Division 5A EIA specifies separate contracts that must be made available to customers for the purchase of energy generated by small renewable generation (under the "fair and reasonable" feed-in-tariff obligation), and from solar photovoltaic panels under the premium feed-in-tariff regime.
No national feed-in-tariff arrangement is proposed as part of NECF.
In the electricity sector, deemed distribution contracts are enabled through s. 40A of the EIA. These contracts provide the default contract that exists between customers and distributors. These contracts must be published in the Government Gazette in order to take effect. Deemed distribution contracts must be consistent in their terms with the Electricity Distribution Code9 which provides for regulatory guidance in terms of liability, indemnity and force majéure. These contracts also have the effect of requiring compliance by customers with provisions of the Code.

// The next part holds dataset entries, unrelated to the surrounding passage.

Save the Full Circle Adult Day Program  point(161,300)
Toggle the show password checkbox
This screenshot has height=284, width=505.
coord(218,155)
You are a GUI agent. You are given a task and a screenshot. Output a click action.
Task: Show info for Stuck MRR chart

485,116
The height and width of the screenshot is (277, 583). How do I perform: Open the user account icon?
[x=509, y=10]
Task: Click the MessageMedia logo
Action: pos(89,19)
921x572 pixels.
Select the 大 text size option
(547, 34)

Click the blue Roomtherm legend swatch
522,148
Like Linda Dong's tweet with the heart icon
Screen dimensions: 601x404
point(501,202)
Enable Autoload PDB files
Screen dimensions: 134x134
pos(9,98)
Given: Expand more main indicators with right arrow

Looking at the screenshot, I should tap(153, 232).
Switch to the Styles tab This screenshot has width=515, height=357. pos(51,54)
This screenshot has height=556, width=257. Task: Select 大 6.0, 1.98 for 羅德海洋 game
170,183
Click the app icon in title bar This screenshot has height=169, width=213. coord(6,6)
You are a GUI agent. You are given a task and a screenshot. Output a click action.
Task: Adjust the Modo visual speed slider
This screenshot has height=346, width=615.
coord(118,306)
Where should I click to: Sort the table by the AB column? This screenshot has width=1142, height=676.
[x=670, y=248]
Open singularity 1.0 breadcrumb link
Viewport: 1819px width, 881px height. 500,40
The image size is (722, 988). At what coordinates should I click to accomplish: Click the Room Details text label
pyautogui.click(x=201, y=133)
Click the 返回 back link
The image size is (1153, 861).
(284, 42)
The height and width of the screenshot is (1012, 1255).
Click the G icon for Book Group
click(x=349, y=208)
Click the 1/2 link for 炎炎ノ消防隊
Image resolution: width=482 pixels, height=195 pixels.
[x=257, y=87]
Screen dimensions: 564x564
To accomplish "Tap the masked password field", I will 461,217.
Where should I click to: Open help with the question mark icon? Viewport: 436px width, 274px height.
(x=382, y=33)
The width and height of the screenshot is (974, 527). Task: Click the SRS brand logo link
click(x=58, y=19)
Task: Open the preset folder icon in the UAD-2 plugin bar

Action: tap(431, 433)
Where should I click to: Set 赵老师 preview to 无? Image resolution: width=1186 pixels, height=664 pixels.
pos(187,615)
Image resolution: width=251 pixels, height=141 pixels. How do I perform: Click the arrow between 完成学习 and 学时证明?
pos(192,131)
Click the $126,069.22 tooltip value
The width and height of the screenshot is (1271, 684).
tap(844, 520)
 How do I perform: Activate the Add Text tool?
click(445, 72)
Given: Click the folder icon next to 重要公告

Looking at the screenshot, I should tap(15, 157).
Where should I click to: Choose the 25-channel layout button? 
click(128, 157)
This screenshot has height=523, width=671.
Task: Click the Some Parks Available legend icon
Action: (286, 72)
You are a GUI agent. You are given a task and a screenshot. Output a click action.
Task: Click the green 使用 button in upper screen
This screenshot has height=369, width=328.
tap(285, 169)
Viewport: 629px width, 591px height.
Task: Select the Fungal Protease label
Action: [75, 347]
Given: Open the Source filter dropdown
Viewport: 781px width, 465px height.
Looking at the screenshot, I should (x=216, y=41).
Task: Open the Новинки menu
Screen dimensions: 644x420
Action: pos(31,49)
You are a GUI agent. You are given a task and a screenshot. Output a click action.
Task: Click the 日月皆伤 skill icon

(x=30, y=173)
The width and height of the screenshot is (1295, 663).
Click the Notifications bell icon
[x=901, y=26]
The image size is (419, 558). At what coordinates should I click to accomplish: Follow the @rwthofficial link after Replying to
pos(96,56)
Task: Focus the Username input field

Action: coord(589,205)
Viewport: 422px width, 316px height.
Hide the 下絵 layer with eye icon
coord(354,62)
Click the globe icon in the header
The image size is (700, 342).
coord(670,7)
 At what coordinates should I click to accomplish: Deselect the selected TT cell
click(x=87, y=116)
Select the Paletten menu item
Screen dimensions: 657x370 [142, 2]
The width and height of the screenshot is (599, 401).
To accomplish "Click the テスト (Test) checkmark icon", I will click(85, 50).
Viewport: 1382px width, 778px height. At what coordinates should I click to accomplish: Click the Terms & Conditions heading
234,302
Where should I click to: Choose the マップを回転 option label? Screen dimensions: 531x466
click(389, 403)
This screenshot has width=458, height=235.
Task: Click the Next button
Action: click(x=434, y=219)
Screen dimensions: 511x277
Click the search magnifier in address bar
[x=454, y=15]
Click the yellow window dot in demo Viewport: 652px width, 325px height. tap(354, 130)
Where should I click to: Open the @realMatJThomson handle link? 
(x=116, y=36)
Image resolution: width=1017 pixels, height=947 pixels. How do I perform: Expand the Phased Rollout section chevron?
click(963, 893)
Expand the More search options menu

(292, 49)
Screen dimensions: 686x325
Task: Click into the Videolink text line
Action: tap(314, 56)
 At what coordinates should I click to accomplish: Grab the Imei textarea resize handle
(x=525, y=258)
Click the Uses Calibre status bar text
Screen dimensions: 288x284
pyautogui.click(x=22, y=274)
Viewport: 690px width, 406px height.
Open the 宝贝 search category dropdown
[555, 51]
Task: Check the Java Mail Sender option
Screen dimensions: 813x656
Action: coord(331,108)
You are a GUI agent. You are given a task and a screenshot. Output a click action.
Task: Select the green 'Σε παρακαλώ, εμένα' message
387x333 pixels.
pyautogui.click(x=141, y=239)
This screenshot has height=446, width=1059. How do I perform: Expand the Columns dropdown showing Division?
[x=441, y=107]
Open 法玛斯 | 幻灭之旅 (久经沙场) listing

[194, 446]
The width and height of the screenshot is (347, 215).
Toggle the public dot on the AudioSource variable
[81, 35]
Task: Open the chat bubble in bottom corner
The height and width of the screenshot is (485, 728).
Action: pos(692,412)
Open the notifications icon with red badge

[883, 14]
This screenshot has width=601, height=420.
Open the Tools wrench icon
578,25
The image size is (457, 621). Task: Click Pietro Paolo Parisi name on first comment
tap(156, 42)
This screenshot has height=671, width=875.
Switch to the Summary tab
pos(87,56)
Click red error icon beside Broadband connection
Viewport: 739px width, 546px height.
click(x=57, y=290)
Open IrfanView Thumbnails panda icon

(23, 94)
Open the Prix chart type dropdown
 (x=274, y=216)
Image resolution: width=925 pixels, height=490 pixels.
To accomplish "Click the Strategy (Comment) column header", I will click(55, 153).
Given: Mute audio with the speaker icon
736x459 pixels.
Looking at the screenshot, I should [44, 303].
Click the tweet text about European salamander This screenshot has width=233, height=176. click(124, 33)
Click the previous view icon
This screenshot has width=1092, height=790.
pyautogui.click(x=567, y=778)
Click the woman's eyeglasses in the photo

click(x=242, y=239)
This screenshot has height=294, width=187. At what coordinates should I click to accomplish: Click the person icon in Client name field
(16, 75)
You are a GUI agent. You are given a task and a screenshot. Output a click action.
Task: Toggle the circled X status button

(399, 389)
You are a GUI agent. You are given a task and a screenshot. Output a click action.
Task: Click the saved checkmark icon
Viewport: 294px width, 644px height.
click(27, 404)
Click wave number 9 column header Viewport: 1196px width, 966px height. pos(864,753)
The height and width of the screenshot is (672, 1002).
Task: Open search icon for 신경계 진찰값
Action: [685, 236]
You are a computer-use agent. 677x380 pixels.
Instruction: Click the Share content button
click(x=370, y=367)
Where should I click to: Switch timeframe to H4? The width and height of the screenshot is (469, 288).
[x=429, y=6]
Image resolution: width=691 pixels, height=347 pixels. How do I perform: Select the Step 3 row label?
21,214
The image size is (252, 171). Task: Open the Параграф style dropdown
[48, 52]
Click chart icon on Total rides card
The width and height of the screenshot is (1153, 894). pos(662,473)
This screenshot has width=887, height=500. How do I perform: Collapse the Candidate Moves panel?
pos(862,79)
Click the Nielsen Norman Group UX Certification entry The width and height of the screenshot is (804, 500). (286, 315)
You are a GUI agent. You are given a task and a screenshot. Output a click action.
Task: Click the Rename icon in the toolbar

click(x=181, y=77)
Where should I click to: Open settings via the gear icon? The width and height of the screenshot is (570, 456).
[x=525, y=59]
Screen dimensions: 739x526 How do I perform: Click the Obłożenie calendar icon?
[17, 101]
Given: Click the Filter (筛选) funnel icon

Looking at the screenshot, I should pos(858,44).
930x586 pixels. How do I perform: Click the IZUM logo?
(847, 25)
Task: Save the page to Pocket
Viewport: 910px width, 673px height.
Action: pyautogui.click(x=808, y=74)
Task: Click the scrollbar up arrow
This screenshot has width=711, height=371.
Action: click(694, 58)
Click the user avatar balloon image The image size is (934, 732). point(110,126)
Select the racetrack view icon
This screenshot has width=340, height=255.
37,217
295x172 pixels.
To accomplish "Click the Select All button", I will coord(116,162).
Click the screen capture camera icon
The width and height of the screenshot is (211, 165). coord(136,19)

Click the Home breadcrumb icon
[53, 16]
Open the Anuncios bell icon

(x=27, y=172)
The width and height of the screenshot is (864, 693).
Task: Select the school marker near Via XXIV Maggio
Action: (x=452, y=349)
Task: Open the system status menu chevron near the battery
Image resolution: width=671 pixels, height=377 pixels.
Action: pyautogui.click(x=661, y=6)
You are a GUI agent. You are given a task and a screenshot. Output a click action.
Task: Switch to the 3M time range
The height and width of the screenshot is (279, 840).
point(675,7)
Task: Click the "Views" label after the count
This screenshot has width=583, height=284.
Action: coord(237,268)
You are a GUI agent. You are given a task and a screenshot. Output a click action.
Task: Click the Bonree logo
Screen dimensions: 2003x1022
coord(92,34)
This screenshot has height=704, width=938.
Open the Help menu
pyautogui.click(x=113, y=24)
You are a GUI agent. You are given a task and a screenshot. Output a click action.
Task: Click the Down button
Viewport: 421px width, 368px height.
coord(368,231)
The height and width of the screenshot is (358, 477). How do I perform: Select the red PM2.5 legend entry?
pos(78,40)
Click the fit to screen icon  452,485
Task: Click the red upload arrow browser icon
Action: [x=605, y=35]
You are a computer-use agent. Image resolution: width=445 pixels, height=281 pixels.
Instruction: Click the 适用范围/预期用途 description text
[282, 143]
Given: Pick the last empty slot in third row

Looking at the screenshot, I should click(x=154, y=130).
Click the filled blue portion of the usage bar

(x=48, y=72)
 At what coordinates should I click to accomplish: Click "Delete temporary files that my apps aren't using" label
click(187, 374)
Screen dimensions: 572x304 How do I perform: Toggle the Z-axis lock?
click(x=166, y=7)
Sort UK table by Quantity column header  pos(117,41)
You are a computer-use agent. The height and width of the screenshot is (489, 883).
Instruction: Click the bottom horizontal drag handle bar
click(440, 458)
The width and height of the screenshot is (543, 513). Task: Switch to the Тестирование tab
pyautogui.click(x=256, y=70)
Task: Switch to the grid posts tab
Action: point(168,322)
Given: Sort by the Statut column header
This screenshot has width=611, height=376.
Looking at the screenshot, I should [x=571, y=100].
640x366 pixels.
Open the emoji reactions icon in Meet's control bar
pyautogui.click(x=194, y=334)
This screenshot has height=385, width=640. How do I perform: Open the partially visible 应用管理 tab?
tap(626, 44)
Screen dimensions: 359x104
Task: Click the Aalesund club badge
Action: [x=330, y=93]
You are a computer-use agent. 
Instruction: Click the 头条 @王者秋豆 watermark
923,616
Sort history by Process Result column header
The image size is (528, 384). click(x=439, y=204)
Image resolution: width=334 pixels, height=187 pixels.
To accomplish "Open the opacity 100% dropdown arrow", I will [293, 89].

Deemed distribution contracts have been gazetted by all five licensed distributors and are in effect between distributors and customers in Victoria.
It is probable, however, that individualised distribution contracts are also in place between distributors and some customers. DPI is not aware of where these contracts may have arisen as this is a commercial matter for the businesses and customers concerned. However, if any such contracts have arisen and pose issues for the regulatory transition, then these are best brought to DPI's attention in response to this paper.
In gas, s. 48 also provides for deemed distribution contracts. However, it is understood that no deemed distribution contracts have been gazetted by gas distribution businesses and hence the contractual relationship between distributors, retailers and customers in Victoria is effectively 'linear' – that is, the retailer is responsible for the provision of all services to a customer's premises.
Again, however, individualised contracts for the distribution and supply of gas to retail customers may have been entered into on some occasions. If such contracts do exist and pose issues for the regulatory transition, these should be brought to DPI's attention.
2.2 NECF energy customer contracts
The structure of regulated contracts under the NECF is similar to existing Victorian arrangements but the NECF does exhibit some important differences.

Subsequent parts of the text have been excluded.